DATA SHOWN:
━━━━

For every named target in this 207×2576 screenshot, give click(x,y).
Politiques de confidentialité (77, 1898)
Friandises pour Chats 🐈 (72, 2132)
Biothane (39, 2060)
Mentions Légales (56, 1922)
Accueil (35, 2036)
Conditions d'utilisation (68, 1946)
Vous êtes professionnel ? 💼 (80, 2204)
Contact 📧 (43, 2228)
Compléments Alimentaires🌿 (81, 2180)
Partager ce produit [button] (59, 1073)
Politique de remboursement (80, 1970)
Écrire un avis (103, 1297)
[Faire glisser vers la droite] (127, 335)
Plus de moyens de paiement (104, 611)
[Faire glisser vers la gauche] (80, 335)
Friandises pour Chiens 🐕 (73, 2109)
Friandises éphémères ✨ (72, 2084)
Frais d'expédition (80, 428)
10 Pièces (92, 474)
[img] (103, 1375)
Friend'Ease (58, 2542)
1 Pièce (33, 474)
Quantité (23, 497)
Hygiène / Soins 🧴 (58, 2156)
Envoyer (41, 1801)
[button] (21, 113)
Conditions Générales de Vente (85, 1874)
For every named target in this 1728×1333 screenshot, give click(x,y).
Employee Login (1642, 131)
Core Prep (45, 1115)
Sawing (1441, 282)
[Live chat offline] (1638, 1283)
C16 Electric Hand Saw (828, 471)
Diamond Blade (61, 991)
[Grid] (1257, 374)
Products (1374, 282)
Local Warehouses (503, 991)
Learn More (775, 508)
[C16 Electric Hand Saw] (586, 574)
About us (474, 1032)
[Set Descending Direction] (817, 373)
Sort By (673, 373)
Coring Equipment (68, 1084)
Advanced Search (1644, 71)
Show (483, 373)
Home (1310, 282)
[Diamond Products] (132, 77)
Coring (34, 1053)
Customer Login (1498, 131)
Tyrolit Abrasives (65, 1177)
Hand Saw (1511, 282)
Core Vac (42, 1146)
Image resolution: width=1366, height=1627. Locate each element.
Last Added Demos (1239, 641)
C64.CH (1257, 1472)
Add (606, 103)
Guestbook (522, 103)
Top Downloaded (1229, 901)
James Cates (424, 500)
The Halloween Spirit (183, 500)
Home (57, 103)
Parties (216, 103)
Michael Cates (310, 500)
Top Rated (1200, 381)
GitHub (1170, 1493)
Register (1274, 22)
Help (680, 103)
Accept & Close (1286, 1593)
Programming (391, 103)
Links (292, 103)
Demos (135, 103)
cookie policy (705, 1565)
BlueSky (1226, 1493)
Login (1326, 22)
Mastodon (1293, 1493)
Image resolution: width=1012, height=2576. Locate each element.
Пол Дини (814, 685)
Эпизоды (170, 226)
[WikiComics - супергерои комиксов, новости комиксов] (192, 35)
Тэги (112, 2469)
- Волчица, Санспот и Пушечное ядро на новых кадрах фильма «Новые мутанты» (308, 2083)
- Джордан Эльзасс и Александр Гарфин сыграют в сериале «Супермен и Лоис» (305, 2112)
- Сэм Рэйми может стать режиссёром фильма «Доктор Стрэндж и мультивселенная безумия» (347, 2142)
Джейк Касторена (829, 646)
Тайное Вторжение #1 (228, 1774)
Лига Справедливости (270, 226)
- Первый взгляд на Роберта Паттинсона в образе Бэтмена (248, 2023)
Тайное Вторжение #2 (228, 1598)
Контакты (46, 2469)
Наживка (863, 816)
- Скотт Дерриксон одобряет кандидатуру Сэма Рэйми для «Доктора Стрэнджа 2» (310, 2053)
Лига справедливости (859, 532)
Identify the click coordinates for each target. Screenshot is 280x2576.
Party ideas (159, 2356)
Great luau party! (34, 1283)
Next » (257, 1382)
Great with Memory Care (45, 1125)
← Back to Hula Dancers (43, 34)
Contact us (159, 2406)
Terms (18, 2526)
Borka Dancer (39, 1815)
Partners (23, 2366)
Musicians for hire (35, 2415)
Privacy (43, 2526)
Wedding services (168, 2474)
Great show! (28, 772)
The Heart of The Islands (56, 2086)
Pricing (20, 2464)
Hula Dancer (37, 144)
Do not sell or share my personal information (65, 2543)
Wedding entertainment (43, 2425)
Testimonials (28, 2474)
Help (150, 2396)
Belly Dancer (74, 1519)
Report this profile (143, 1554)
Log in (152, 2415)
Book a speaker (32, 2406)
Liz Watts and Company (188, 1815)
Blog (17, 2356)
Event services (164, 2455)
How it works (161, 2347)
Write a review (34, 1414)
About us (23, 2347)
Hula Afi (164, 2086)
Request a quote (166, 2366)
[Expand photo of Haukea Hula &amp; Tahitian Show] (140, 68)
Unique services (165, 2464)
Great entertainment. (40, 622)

━━━━

TASK INSTRUCTIONS: Nothing in the listing should change; repeat it in full.

WRITTEN RESPONSE:
For every named target in this 207×2576 screenshot, give click(x,y).
Politiques de confidentialité (77, 1898)
Friandises pour Chats 🐈 (72, 2132)
Biothane (39, 2060)
Mentions Légales (56, 1922)
Accueil (35, 2036)
Conditions d'utilisation (68, 1946)
Vous êtes professionnel ? 💼 (80, 2204)
Contact 📧 (43, 2228)
Compléments Alimentaires🌿 (81, 2180)
Partager ce produit [button] (59, 1073)
Politique de remboursement (80, 1970)
Écrire un avis (103, 1297)
[Faire glisser vers la droite] (127, 335)
Plus de moyens de paiement (104, 611)
[Faire glisser vers la gauche] (80, 335)
Friandises pour Chiens 🐕 (73, 2109)
Friandises éphémères ✨ (72, 2084)
Frais d'expédition (80, 428)
10 Pièces (92, 474)
[img] (103, 1375)
Friend'Ease (58, 2542)
1 Pièce (33, 474)
Quantité (23, 497)
Hygiène / Soins 🧴 (58, 2156)
Envoyer (41, 1801)
[button] (21, 113)
Conditions Générales de Vente (85, 1874)
For every named target in this 1728×1333 screenshot, give click(x,y).
Employee Login (1642, 131)
Core Prep (45, 1115)
Sawing (1441, 282)
[Live chat offline] (1638, 1283)
C16 Electric Hand Saw (828, 471)
Diamond Blade (61, 991)
[Grid] (1257, 374)
Products (1374, 282)
Local Warehouses (503, 991)
Learn More (775, 508)
[C16 Electric Hand Saw] (586, 574)
About us (474, 1032)
[Set Descending Direction] (817, 373)
Sort By (673, 373)
Coring Equipment (68, 1084)
Advanced Search (1644, 71)
Show (483, 373)
Home (1310, 282)
[Diamond Products] (132, 77)
Coring (34, 1053)
Customer Login (1498, 131)
Tyrolit Abrasives (65, 1177)
Hand Saw (1511, 282)
Core Vac (42, 1146)
Image resolution: width=1366, height=1627. Locate each element.
Last Added Demos (1239, 641)
C64.CH (1257, 1472)
Add (606, 103)
Guestbook (522, 103)
Top Downloaded (1229, 901)
James Cates (424, 500)
The Halloween Spirit (183, 500)
Home (57, 103)
Parties (216, 103)
Michael Cates (310, 500)
Top Rated (1200, 381)
GitHub (1170, 1493)
Register (1274, 22)
Help (680, 103)
Accept & Close (1286, 1593)
Programming (391, 103)
Links (292, 103)
Demos (135, 103)
cookie policy (705, 1565)
BlueSky (1226, 1493)
Login (1326, 22)
Mastodon (1293, 1493)
Image resolution: width=1012, height=2576. Locate each element.
Пол Дини (814, 685)
Эпизоды (170, 226)
[WikiComics - супергерои комиксов, новости комиксов] (192, 35)
Тэги (112, 2469)
- Волчица, Санспот и Пушечное ядро на новых кадрах фильма «Новые мутанты» (308, 2083)
- Джордан Эльзасс и Александр Гарфин сыграют в сериале «Супермен и Лоис» (305, 2112)
- Сэм Рэйми может стать режиссёром фильма «Доктор Стрэндж и мультивселенная безумия» (347, 2142)
Джейк Касторена (829, 646)
Тайное Вторжение #1 (228, 1774)
Лига Справедливости (270, 226)
- Первый взгляд на Роберта Паттинсона в образе Бэтмена (248, 2023)
Тайное Вторжение #2 (228, 1598)
Контакты (46, 2469)
Наживка (863, 816)
- Скотт Дерриксон одобряет кандидатуру Сэма Рэйми для «Доктора Стрэнджа 2» (310, 2053)
Лига справедливости (859, 532)
Identify the click coordinates for each target. Screenshot is 280x2576.
Party ideas (159, 2356)
Great luau party! (34, 1283)
Next » (257, 1382)
Great with Memory Care (45, 1125)
← Back to Hula Dancers (43, 34)
Contact us (159, 2406)
Terms (18, 2526)
Borka Dancer (39, 1815)
Partners (23, 2366)
Musicians for hire (35, 2415)
Privacy (43, 2526)
Wedding services (168, 2474)
Great show! (28, 772)
The Heart of The Islands (56, 2086)
Pricing (20, 2464)
Hula Dancer (37, 144)
Do not sell or share my personal information (65, 2543)
Wedding entertainment (43, 2425)
Testimonials (28, 2474)
Help (150, 2396)
Belly Dancer (74, 1519)
Report this profile (143, 1554)
Log in (152, 2415)
Book a speaker (32, 2406)
Liz Watts and Company (188, 1815)
Blog (17, 2356)
Event services (164, 2455)
How it works (161, 2347)
Write a review (34, 1414)
About us (23, 2347)
Hula Afi (164, 2086)
Request a quote (166, 2366)
[Expand photo of Haukea Hula &amp; Tahitian Show] (140, 68)
Unique services (165, 2464)
Great entertainment. (40, 622)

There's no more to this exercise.